• Text excerpt:
_ _ _ _ _ _ _

Hello, my friends. I hope you are doing well. I am going to keep it super short today. We’ve been having a gloomy and extremely rainy week which makes me super sleepy and sluggish. Seriously, it looks like spring is already over and having skipped summer, we’ve gone straight to fall.

I know this Potato Beetroot Herring Salad might sound like a dish for a cold season, but trust me it’s very appropriate right now.

But before we jump to the recipe, let me boast a little. Do you see this turquoise background in some photos? I’ve made it myself! Don’t think it was super hard to make or a complicated technique was involved. It was extremely cheap, too! I only needed a large piece of white carton, brush, acrylic paint, and some inspiration. I have made a few backgrounds of different colours, but so far I love this one the most.

Potato Beetroot Herring Salad

Let’s talk about this Potato Beetroot Herring Salad for a minute. While this combo might sound a little bizarre, it’s indeed very delicious and hearty. This combination is common in some regions of Germany and northern Europe, particularly Scandinavia and Finland. In fact, a similar salad is served as a Christmas dish in Finland. This combo is also ubiquitous in Russia, but they make a more compound layer salad named…Herring Under a Fur Coat. I know – Russia does have some peculiar recipe names, right? I’ll probably make and share the recipe one day. Many recipes suggest chopping the ingredients very finely, but I wanted them to be visible.

For this salad, you will need to find pickled herrings that are not too vinegary and slightly sweet. Most commonly, the combination of sour cream and mayo is used for a dressing, but you can omit mayo, of course. And keep in mind that after chilling, this Potato Beetroot Herring Salad gets only better. Personally, we believe this dish is only better the next day! Lastly, this combination is rather heavy and satisfying, so I wouldn’t mix it with anything else – serve it as the entire meal. With a slice of toasted rye bread, it’s so good!

As you can see, I chopped the vegetables quite roughly – kind of rustic way. Traditionally, the ingredients should be cubed finely which also allows the flavours to mingle better.

More Beetroot Recipes to Try

Vinaigrette (Vinegret) Salad

Beetroot Pine Nut Dip

Roasted Beetroot Hummus

Beetroot Horseradish Soup

I hope you like this Potato Beetroot Herring Salad, and you will give it a try. If you make it, let me know in this post or send me an Instagram message or share you photos adding the hashtag #havocinthekitchen.

Cheers!

Potato Beetroot Herring Salad

Potato Beetroot Herring Salad

Recipe by Ben | HavocinthekitchenCourse: Salads, Main
Servings

6-8

servings
Prep time

15

minutes
Cooking time (vegetables)

_ _ _ _ _ _ _

• Data block:
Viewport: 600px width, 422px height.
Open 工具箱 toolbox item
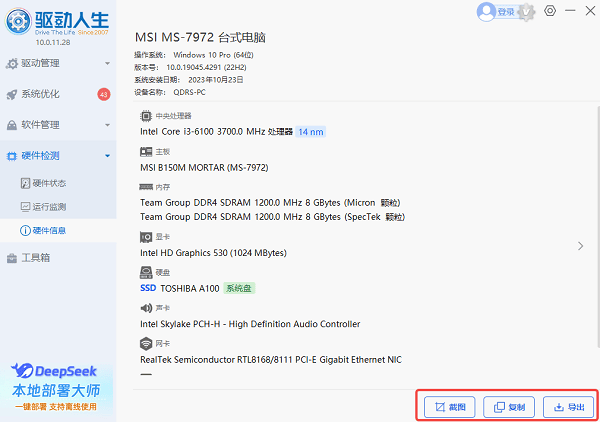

_ _ _ _ _ _ _

• Job:
Can you reproduce the part of the herring salad post that opens with the words containing "Vinaigrette (Vinegret) Salad" and closes with "the hashtag #havocinthekitchen.", substituting "Beet" for every "Beetroot"?

• The completed task:
Vinaigrette (Vinegret) Salad

Beet Pine Nut Dip

Roasted Beet Hummus

Beet Horseradish Soup

I hope you like this Potato Beet Herring Salad, and you will give it a try. If you make it, let me know in this post or send me an Instagram message or share you photos adding the hashtag #havocinthekitchen.